Environmental destruction is the most powerful of all abuse because it impacts negatively upon all Life. Can an abuser change perception and behaviour? I can authoritatively say “yes” because I’ve seen it happen so many times. Individuals can and do learn, adapt and change. We can learn not to abuse.
By the same token, “survivors” are, by definition, the people who have stood up and walked away from the abuse. The most over-stated cry of the support worker is, “if he’s hit you, he’ll do it again and next time it’ll be worse still. You can’t change him, its time to leave.” The walk into the unknown may be frightening but generally not nearly as fearful as the day-to-day tremble of the abusive home environment.
Yet, through the past five decades the proportion of domestic abuse households hasn’t changed, no matter how many individuals have passed through therapeutic intervention to learn better behaviours.

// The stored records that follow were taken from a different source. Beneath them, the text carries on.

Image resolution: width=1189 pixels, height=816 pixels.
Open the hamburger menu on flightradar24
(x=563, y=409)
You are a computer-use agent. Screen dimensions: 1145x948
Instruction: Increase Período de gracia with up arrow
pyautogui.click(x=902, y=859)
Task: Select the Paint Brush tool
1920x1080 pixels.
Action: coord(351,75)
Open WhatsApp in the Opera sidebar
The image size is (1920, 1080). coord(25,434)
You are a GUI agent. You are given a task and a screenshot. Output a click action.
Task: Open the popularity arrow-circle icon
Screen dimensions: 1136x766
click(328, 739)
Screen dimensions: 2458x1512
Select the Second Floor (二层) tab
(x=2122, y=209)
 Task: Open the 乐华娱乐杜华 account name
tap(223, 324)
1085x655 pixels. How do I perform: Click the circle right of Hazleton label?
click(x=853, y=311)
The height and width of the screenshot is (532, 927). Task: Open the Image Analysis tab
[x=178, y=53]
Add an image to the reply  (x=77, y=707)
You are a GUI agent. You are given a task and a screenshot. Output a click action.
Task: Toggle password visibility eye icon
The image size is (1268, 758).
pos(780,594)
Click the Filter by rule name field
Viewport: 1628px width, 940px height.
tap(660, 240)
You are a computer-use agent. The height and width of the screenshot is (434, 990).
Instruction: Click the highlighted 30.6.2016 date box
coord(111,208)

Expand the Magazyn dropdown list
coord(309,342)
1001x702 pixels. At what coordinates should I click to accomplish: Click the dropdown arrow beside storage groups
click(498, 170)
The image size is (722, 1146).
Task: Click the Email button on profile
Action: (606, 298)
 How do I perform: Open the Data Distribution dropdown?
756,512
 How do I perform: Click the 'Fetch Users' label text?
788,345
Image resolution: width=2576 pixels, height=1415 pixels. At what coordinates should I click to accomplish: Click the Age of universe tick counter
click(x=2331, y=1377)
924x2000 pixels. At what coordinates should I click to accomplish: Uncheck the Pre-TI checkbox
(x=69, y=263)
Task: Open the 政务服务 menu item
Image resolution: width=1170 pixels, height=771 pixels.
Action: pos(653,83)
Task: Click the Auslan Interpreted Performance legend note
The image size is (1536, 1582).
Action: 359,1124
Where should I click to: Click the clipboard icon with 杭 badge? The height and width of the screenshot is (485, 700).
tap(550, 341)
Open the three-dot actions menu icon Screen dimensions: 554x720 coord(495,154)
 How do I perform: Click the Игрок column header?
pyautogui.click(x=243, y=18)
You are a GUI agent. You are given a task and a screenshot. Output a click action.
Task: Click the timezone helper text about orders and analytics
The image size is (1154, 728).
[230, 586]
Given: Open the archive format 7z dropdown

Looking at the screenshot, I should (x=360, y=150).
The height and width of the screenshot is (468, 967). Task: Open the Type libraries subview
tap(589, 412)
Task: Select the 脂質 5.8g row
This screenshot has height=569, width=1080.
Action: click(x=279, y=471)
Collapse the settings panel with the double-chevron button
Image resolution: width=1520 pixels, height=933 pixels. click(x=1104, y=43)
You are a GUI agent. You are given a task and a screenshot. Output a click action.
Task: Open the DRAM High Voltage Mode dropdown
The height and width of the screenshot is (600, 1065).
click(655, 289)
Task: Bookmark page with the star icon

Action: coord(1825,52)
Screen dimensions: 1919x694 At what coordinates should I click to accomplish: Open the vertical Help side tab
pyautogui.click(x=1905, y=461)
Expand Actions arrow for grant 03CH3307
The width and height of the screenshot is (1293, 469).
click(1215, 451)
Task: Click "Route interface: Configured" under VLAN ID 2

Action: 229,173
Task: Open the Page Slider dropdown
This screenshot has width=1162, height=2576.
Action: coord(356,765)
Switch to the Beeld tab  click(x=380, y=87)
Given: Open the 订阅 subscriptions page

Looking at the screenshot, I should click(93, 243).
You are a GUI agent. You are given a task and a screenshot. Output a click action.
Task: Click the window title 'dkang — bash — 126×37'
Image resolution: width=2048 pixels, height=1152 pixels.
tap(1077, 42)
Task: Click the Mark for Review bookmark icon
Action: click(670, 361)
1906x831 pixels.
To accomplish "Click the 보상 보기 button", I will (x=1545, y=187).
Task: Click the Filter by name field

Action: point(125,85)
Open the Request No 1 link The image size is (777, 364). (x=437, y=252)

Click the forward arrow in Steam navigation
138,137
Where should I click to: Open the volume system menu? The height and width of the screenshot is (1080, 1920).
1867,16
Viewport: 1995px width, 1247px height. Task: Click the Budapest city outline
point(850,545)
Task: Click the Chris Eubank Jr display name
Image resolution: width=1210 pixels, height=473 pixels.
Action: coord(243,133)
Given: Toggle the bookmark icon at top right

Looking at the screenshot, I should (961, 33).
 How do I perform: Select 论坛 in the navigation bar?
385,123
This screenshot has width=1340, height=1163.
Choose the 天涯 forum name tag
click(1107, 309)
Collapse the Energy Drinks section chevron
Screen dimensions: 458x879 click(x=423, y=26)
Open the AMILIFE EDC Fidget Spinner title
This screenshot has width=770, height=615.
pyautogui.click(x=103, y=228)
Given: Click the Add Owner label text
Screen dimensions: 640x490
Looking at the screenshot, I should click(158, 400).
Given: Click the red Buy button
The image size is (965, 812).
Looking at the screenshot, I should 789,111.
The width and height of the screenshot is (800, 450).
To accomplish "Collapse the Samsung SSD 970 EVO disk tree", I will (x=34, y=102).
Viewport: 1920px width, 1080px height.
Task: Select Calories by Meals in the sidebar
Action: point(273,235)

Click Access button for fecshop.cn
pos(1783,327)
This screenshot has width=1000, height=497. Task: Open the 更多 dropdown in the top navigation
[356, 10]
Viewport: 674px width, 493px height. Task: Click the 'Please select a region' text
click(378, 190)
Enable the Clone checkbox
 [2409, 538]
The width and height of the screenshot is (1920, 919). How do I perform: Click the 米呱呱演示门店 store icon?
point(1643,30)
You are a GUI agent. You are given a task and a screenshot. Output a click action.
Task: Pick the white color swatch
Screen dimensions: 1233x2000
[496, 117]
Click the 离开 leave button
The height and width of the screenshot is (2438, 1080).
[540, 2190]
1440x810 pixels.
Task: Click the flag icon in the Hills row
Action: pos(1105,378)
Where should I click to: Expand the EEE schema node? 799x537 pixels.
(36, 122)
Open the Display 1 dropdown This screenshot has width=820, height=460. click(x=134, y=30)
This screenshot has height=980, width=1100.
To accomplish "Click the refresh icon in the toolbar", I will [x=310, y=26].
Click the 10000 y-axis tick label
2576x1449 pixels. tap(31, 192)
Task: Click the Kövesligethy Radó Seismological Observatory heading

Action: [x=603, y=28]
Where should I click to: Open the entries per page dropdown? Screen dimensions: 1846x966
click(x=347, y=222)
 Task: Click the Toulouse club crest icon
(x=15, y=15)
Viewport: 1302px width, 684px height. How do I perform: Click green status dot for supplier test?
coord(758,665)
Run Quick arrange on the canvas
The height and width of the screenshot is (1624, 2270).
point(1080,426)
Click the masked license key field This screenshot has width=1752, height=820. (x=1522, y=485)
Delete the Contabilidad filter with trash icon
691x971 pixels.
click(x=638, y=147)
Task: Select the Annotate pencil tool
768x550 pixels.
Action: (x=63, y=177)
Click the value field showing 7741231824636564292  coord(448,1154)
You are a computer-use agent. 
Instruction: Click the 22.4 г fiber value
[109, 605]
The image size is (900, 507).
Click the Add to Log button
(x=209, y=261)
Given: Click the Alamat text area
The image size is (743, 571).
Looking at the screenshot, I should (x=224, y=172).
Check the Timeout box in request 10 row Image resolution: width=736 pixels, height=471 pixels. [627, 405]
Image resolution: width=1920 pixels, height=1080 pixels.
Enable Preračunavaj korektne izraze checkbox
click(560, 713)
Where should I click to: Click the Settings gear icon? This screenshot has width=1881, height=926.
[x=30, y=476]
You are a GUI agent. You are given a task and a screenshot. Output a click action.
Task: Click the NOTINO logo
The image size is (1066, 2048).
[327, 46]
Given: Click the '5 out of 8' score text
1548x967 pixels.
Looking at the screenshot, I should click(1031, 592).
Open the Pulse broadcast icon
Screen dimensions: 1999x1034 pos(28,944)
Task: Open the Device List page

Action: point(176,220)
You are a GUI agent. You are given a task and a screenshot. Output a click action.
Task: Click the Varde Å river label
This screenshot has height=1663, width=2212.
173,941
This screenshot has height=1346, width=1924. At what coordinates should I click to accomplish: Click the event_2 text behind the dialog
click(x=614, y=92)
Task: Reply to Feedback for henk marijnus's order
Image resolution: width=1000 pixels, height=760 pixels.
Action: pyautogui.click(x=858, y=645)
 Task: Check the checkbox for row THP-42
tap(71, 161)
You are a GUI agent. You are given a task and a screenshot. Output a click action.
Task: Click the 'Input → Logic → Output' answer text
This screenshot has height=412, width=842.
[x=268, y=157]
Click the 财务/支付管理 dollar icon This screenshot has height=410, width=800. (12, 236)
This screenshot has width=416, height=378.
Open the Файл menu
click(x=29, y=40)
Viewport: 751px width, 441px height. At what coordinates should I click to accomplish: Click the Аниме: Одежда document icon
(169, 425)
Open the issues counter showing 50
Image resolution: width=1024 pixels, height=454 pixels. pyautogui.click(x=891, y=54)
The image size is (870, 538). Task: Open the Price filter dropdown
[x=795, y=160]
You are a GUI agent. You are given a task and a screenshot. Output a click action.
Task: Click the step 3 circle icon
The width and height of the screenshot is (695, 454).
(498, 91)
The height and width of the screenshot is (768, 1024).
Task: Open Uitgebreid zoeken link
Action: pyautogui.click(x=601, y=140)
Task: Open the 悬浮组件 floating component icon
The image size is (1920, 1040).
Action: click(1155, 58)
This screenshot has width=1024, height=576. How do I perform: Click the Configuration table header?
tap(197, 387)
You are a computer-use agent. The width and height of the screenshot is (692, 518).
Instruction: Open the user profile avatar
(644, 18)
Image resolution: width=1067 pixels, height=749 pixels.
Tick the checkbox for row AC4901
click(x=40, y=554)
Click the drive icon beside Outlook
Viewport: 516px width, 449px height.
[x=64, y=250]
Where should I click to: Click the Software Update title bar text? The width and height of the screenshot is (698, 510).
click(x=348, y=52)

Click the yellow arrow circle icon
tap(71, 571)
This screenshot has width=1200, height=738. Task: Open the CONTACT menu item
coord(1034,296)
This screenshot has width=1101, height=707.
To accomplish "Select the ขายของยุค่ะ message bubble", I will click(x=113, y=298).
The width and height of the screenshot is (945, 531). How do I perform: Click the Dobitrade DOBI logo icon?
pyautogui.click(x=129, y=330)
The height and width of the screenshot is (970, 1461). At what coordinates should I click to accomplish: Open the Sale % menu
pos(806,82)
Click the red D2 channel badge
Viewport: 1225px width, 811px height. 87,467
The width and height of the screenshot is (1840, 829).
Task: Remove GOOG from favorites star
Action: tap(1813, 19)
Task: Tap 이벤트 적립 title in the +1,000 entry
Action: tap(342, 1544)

Hence yet another Law. It is clear from history that outlawing domestic abuse will not work unless male dominance as a norm is systemically challenged and unlearnt.
Whilst stemming from different root causes, the same goes for constructs of white supremacy, and indeed for acceptance of global heating emissions. Such abuse should not just be frowned upon, but decried, exposed and constantly challenged, as well as prohibited. But right now, those refusing to comply with the abuse, facing-up to the abusers, challenging and changing behaviours, are still derided and stigmatised by a society defending its’ entitlements.
Can humanity stop abusing the environment? The analogy with domestic abuse suggests not fast enough if left to the slow-burn of one-by-one learning. While one person has unlearnt the abusive behaviours another has just started to enact what society has taught. The bright red Emergency Stop button controlling the conveyor belt has to be pressed, hard.
Ending environmental abuse requires societal change. It probably does mean a period of discomfort whilst building a new normal. It will require strong laws against the abusers – in this case the Corporations who are currently protected in their psychopathy. And, as with the misogynist abusers, they’re likely to fight back against any and all personal liability or accountability.
Progress depends upon the joined-up force of all movements against abuse. At base, the societal conventions that legitimise exploitation and oppression sit alongside the tenets that allow ecological destruction. At all levels of society we must pursue demands for equality not supremacy, cooperation not competition, the prioritisation of sustenance over accumulation, sharing not owning, sufficiency over avarice. But mostly, the end of any provision of entitlement without responsibility.